Prompt:
Transcribed word for word, the lines below from the one with "Given: Click thumbnail" through the last line of the records form the answer; no picture is to be included.

Collected data:
══════

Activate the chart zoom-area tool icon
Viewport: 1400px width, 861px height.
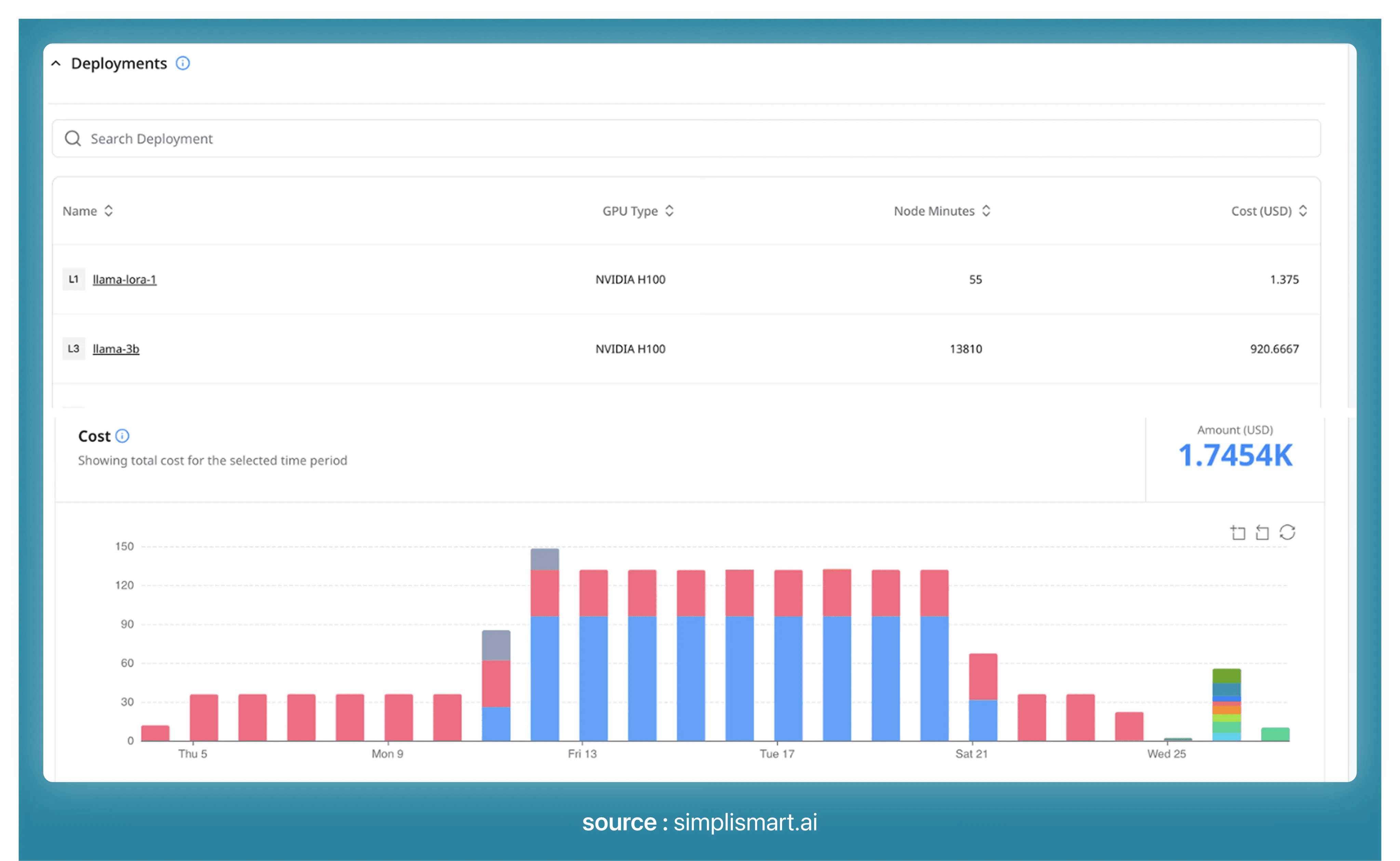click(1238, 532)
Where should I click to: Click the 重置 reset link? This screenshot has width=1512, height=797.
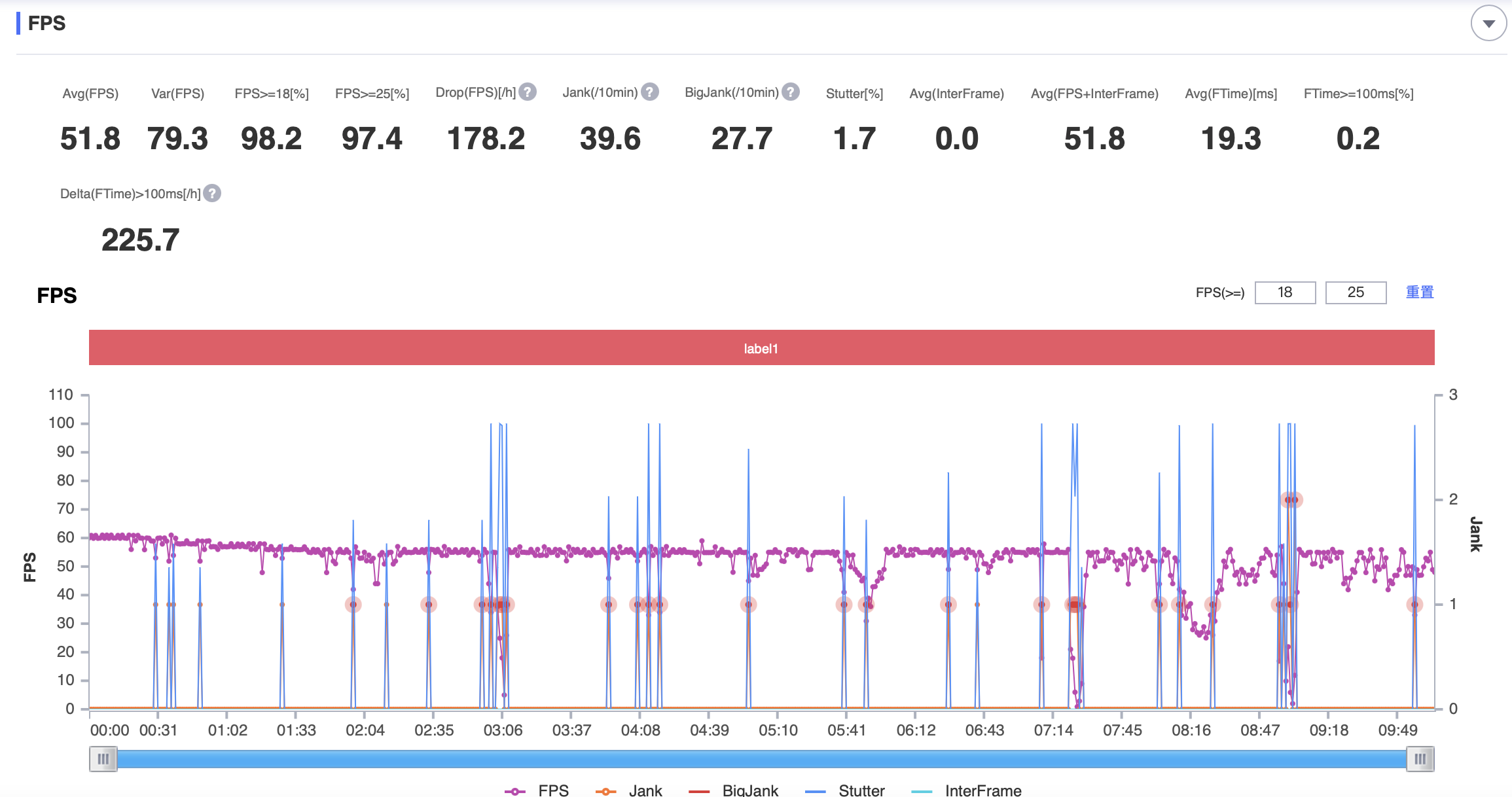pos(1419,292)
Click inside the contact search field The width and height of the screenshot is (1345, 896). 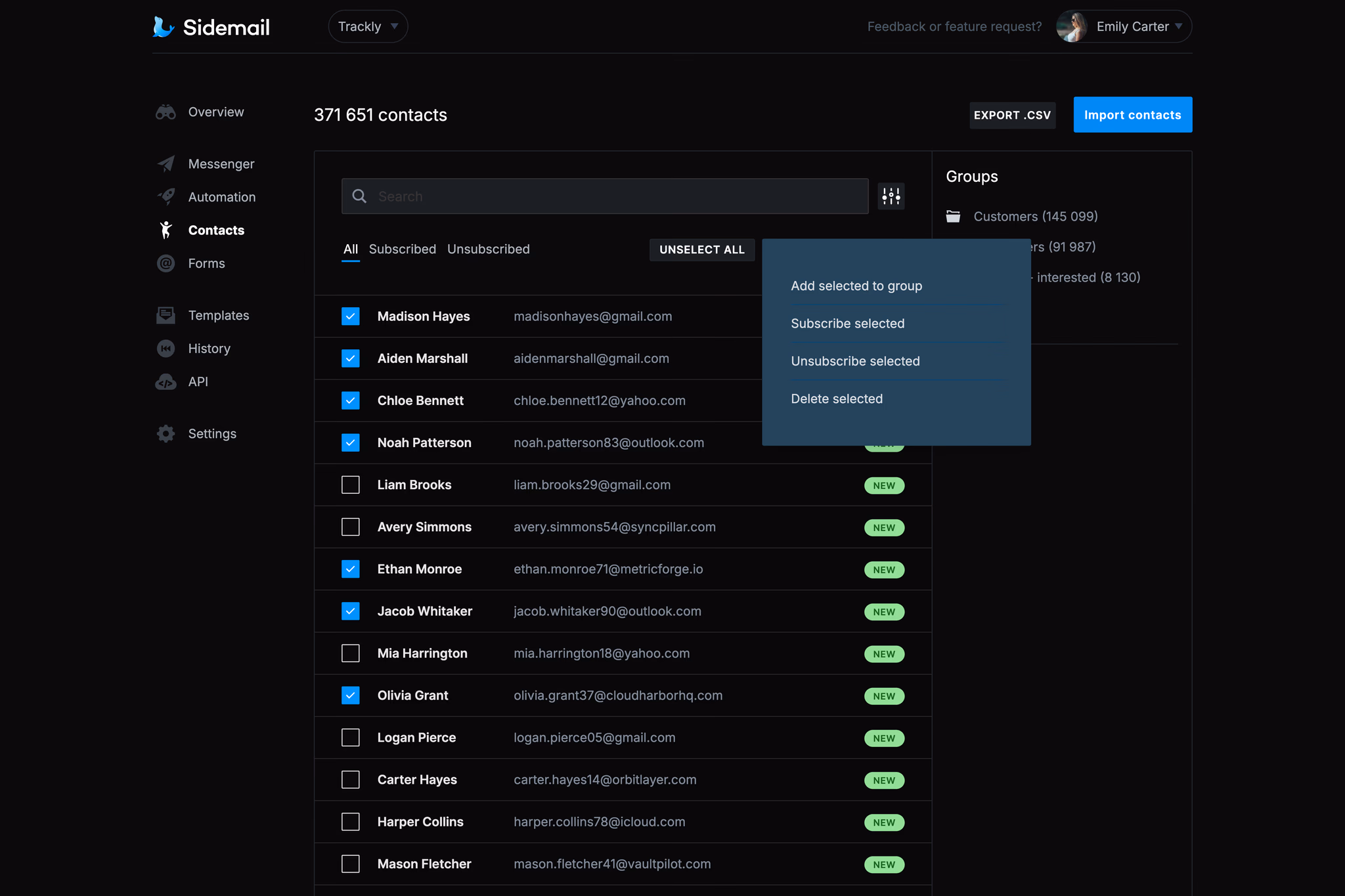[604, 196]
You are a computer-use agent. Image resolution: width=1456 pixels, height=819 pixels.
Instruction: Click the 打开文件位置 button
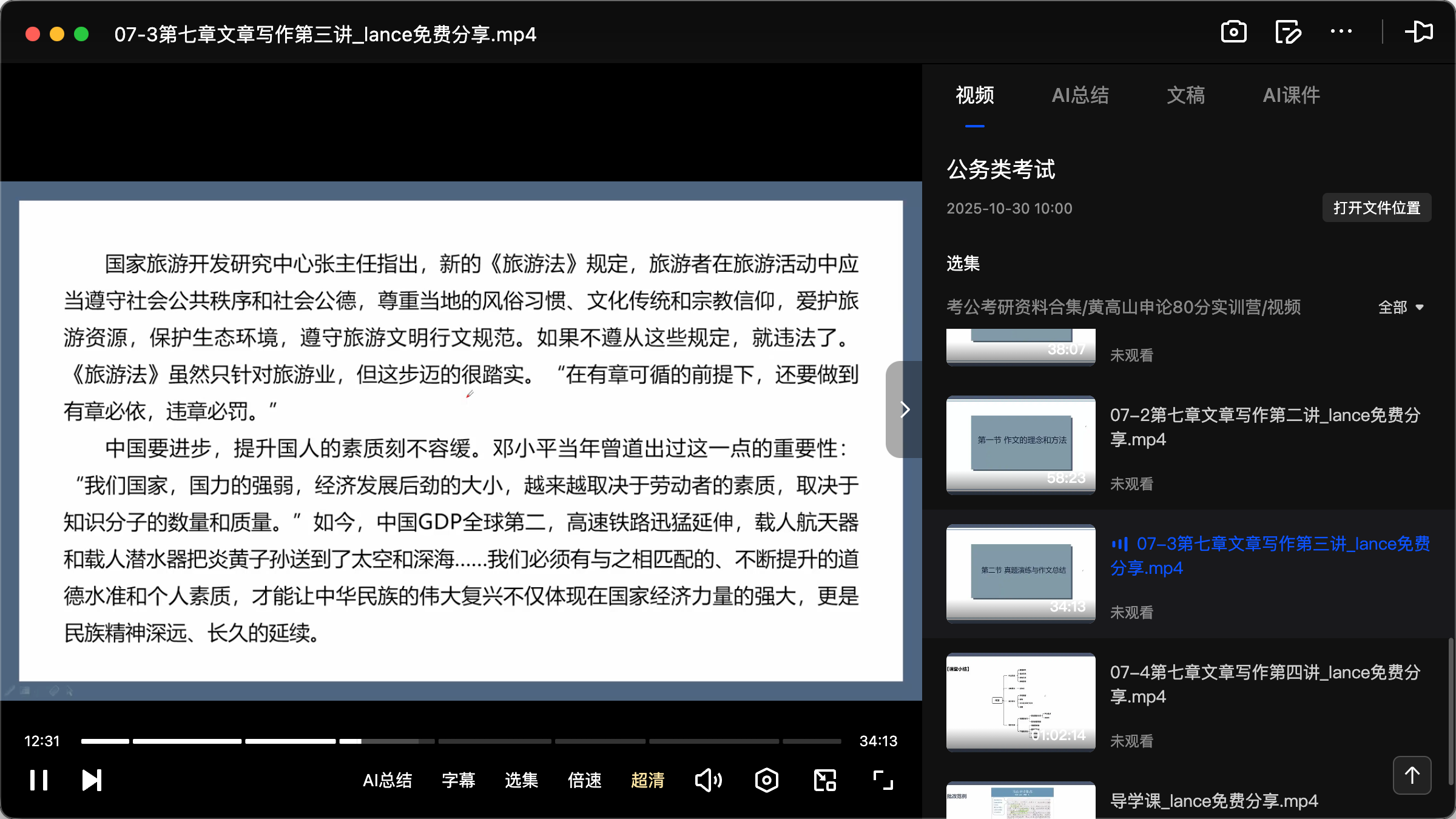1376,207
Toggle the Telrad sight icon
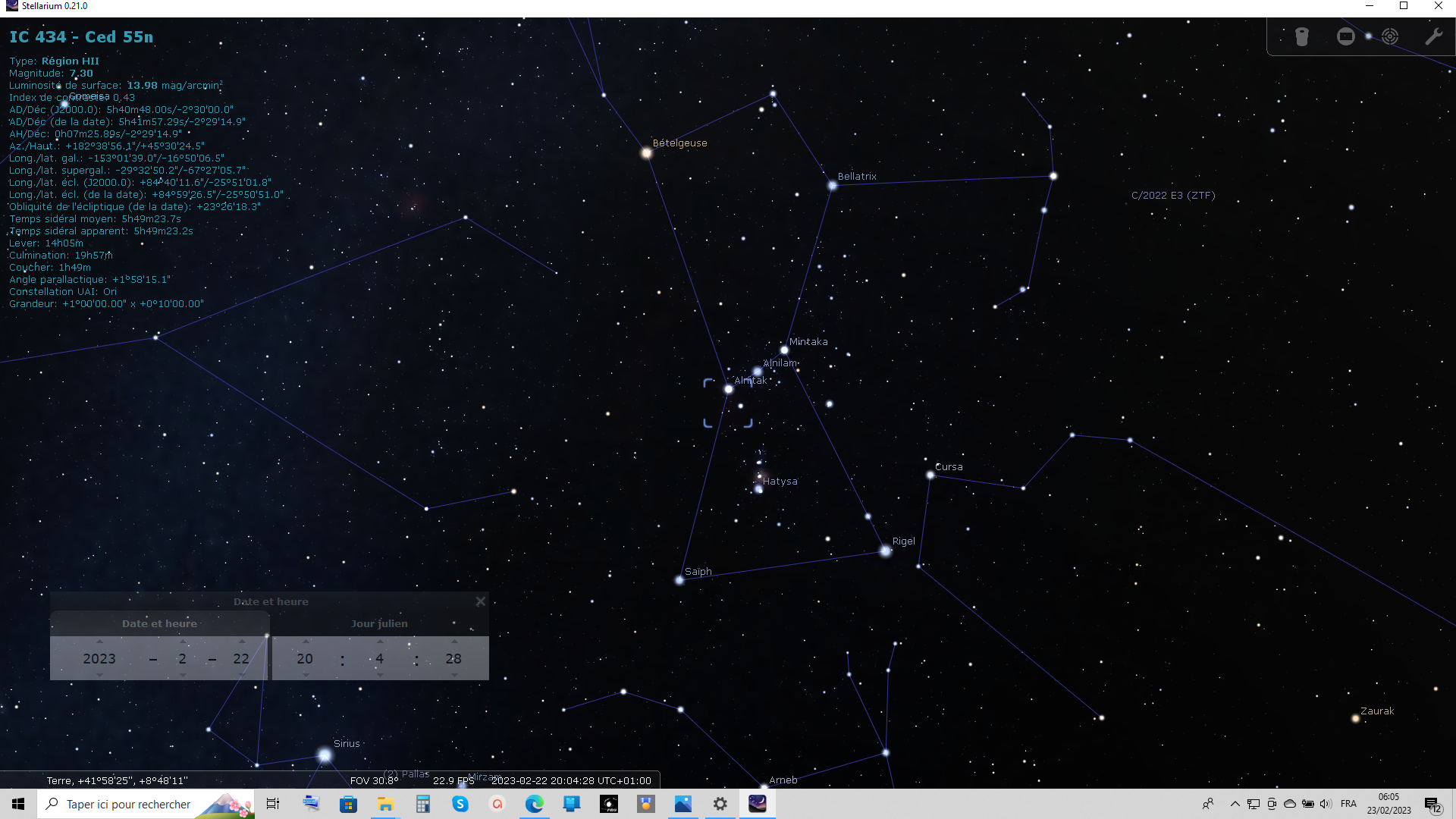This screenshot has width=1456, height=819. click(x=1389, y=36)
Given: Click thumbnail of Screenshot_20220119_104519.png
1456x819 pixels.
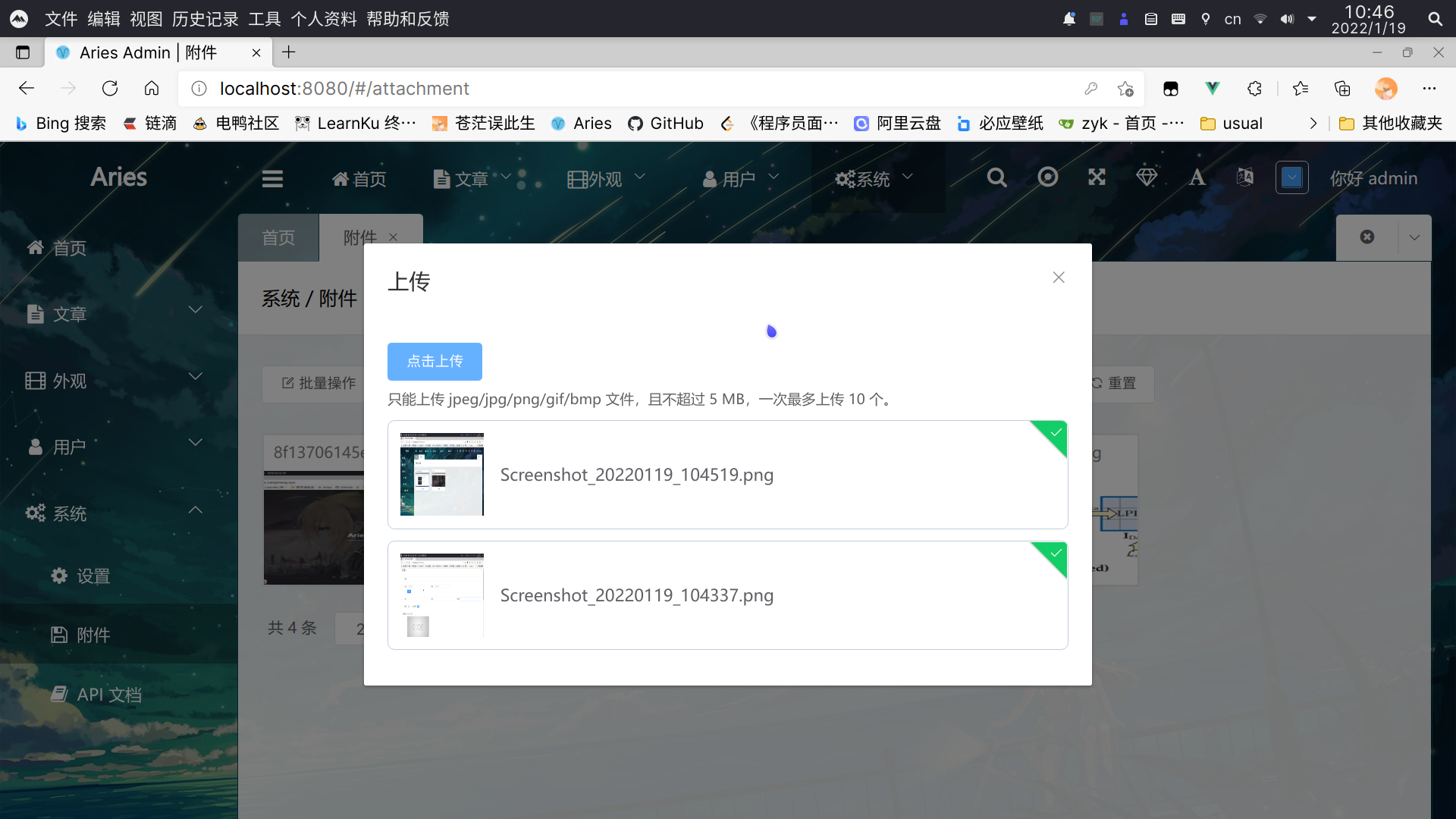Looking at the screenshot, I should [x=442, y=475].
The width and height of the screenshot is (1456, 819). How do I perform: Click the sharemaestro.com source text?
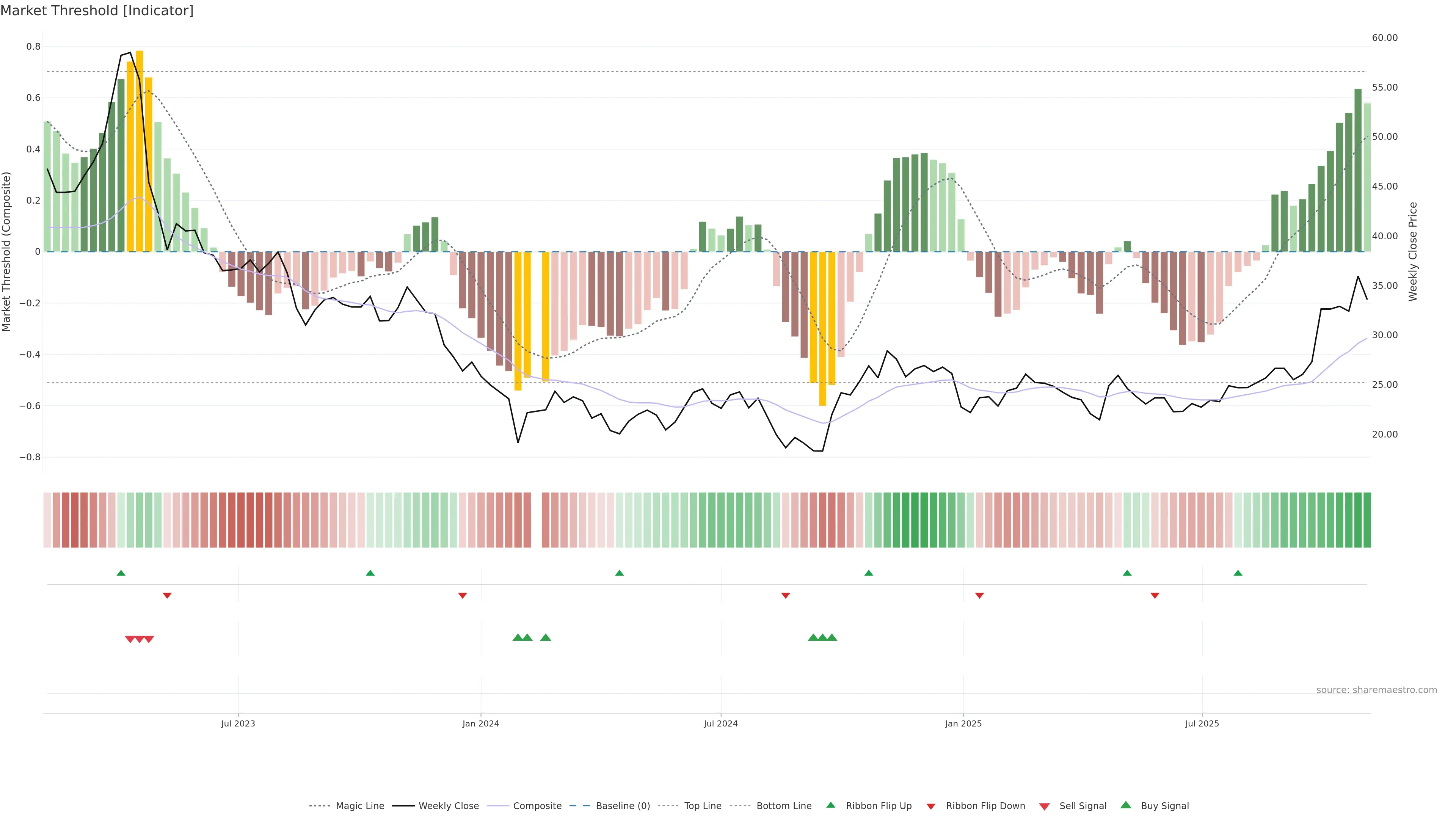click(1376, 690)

══════

Task solution:
Given: Click thumbnail of Screenshot_20220119_104519.png
1456x819 pixels.
Looking at the screenshot, I should [x=442, y=475].
The width and height of the screenshot is (1456, 819). How do I perform: Click the sharemaestro.com source text?
click(1376, 690)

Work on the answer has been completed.